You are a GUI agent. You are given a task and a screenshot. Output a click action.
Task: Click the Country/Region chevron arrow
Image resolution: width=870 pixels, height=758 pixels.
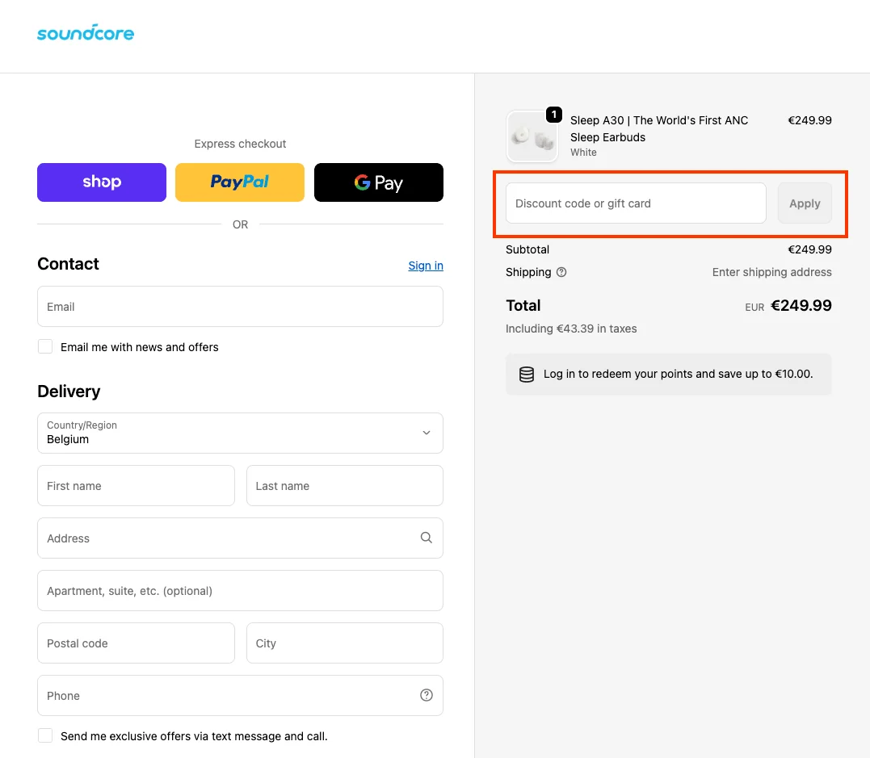426,433
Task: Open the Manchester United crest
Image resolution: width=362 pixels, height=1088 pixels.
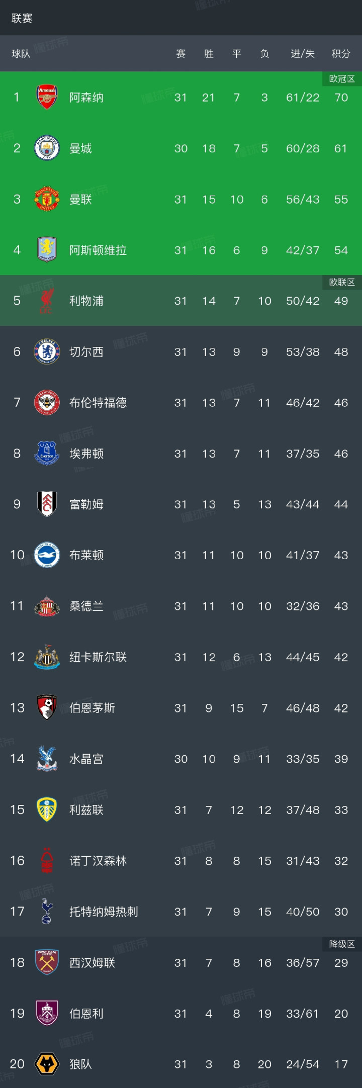Action: [47, 199]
= = = =
**WORK INSTRUCTIONS**
From the first record to the last, copy everything exactly except the pictures.

**RESPONSE TO THIS EXERCISE**
You are a GUI agent. You are given a task and a screenshot. Output a click action.
Task: Click the Country/Region chevron arrow
Image resolution: width=870 pixels, height=758 pixels.
426,433
Task: Open the Manchester United crest
Image resolution: width=362 pixels, height=1088 pixels.
Action: [47, 199]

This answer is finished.